= Hassi Messaoud mob attacks against women =

Hassi Messaoud controversy (mob attacks against women) (in French: L'affaire des femmes violées de Hassi Messaoud) refers to many especially violent attacks against women living in the city of Hassi Messaoud in Algeria in July 2001 and the continuing court cases associated with it. The controversy has received much coverage in the French-language press, including in Algeria and in France, which has a significant Algerian immigrant community.

== Context ==

The city of Hassi Messaoud is a petroleum industry hub in the centre of Algeria. It has approximately 53,000 inhabitants. Various petroleum businesses operate there, and the city has become a place to seek employment and economic security for many Algerians, which was in the midst of a civil war. This has led to the development of many bidonvilles (shantytowns) around the city.

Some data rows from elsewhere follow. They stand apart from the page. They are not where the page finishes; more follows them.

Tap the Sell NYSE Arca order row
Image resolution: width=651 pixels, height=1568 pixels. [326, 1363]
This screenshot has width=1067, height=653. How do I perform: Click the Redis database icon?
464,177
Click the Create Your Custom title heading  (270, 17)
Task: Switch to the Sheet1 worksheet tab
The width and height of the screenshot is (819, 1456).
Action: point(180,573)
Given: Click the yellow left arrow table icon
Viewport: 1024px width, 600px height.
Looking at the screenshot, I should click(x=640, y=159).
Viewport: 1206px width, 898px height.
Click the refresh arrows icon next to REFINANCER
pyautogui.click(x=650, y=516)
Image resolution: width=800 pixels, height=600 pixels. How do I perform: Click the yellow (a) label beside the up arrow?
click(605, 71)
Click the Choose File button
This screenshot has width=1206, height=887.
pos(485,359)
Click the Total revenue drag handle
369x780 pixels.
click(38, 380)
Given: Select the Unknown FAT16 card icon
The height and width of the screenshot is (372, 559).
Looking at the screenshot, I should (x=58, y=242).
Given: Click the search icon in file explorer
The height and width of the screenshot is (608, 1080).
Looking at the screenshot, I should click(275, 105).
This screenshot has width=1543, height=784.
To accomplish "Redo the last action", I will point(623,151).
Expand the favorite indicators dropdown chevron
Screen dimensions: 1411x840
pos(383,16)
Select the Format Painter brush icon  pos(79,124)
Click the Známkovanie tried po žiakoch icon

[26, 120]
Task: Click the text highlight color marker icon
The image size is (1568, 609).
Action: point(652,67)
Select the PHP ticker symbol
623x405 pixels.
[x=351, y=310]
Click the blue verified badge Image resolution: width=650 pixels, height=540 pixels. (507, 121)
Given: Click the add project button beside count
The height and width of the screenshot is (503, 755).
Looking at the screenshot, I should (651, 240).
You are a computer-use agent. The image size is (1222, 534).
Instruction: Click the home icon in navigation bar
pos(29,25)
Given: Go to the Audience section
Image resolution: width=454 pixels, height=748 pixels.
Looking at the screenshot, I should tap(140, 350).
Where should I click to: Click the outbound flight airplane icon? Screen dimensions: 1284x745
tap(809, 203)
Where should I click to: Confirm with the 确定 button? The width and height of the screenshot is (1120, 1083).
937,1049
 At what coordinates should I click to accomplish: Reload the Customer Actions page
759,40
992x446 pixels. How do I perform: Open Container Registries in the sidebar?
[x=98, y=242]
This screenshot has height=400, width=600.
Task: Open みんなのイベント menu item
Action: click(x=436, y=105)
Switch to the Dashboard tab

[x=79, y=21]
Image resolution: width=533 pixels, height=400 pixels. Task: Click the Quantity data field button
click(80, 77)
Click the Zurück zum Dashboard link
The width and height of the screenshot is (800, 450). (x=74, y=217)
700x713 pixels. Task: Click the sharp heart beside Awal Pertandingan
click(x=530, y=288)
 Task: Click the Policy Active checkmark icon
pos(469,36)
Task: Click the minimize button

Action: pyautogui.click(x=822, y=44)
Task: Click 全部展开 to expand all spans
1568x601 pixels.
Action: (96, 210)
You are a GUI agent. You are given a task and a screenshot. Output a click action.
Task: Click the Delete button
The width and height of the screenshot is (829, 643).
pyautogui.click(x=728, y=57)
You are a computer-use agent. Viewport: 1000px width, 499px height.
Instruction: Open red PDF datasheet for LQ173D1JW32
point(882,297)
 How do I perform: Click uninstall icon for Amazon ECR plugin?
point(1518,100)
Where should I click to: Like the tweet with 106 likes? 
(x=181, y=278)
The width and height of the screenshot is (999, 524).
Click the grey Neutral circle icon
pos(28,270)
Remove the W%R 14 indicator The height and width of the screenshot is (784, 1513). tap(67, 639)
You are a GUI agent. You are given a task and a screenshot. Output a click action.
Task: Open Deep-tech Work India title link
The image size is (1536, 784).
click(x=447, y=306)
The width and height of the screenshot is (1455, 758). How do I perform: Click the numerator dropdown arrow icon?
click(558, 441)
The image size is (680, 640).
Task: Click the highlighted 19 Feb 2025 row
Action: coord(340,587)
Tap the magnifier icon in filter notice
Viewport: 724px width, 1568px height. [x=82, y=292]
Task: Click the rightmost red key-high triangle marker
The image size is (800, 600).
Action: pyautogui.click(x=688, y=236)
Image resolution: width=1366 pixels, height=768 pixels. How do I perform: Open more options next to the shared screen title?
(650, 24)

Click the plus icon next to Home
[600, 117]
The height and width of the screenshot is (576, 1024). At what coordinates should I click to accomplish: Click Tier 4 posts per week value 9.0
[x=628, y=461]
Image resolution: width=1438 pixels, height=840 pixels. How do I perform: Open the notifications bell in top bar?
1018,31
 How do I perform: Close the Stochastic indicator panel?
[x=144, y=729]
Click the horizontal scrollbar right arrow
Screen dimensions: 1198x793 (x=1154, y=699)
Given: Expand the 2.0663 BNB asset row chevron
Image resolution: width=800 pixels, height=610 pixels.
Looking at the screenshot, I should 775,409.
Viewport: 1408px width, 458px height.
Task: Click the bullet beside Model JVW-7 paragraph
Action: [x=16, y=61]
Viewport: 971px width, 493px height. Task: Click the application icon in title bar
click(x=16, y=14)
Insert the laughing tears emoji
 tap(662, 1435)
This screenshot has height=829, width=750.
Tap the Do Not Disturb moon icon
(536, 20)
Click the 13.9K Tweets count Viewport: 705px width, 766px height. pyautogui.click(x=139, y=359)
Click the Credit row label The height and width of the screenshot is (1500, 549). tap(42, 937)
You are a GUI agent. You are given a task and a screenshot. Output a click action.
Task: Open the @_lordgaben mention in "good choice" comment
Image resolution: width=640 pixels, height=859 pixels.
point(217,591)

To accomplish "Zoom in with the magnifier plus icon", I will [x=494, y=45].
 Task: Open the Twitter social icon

Many women have migrated to Hassi Messaoud to find employment doing maintenance tasks, secretarial work or in catering in the petroleum companies. Such women work, but also live alone, in a very traditional region. Islamic preachers have accused them of having a "second job", i.e., working as prostitutes by night in addition to their day jobs, in a region with a high unemployment rate among men. Before the mob violence, many women had been the subject of insults, and some had been physically threatened.

== First incident ==

During the day of prayer on Friday, July 13, 2001, an imam described as fundamentalist, Amar Taleb, verbally attacked the women coming from the regions of the northwest to work in the petroleum companies, inciting the men in attendance to commit violent acts against them. He accused them of "immoral" behaviour, calling for a "Jihad against the devil" in order to "hunt down fornicating women". According to him, women living alone, without a wali, (a male guardian according to the Maliki tradition), could only be prostitutes.

During the night of 13 to 14 July, around 10 PM, a mob of around 300 men moved in the direction of the bidonville El-Haïcha, where women working as housecleaners, cooks and secretaries lived. Over the course of five hours, 40 women in the area were attacked, beaten, raped, mutilated, and dragged through the street naked. Their homes were looted and some were burnt. Some of the attackers were armed with knives. The police did not arrive until 3 AM, putting an end to the violence.

This was repeated the following night, and then on July 16 it was repeated in other neighborhoods of the city. On July 17, then on July 23 and 24, the violence spread to the city of Tebessa, then further south where businesses owned by lone women were vandalized.

Dozens of women were hospitalized, six in critical condition. There were 95 women and children who found refuge in a youth hostel. Others hired taxis to leave the city and return to their region of origin. The newspaper La Tribune wrote of four to six deaths, which authorities denied. Witnesses described seeing several dead women. In August 2001, the association SOS Femmes en détresse spoke of woman killed by an attack, and three who remained hospitalized

== The trials ==
According to newspaper La Tribune, imam Amar Taleb was arrested, as well as 40 men who took part in the violence. Le Matin confirmed 9 arrests. Amar Taleb, however, continues to preach in the largest mosque in the city.

Thirty-nine women decided to file charges. In the first instance, in June 2004, none of the victims were able to have recourse to a lawyer, not even those who were promised by the Ministry of Solidarity. Most of the charges against the 32 attackers were deemed waived, retaining only "the mob in the street and public order offenses". The appeal process began in December 2004, but was postponed to 2005, at the court of Biskra, to allow all of those accused to be present in court. At the reopening of the trial, only six of the accused were present, facing three victims. Under pressure and threats (including even within the courtroom during the first trial) the other women abandoned their lawsuits. Prison sentences of eight, six and three years were delivered to the three accused who were present, and the three others were acquitted. Most of the attackers were sentenced in absentia: 20 were sentenced to 20 years, 4 were sentenced to 10 years and one was sentenced to five years. However, only three had to serve their sentences.

=== Continuing attacks ===
As of 2011, similar mob attacks against women continued in Hassi Messaoud and elsewhere in Algeria, notably M'sila. The Wasilla network created an observatory for monitoring the incidents and in September 2016 published a report within three days of new incidents taking place.

=== Films and publications ===
The incident was the subject of a dramatic film, released in 2008: Vivantes ! by Saïd Ould Khelifa, filmed by Belgian cinematographer Marc Koninckx.

In February 2010, two of the victims, Rahmouna Salah and Fatiha Maamoura, published a book, Laissées pour mortes, Le lynchage des femmes de Hassi Messaoud, through Éditions Max Milo . An Algerian actress Nadia Kaci collected their accounts of the events.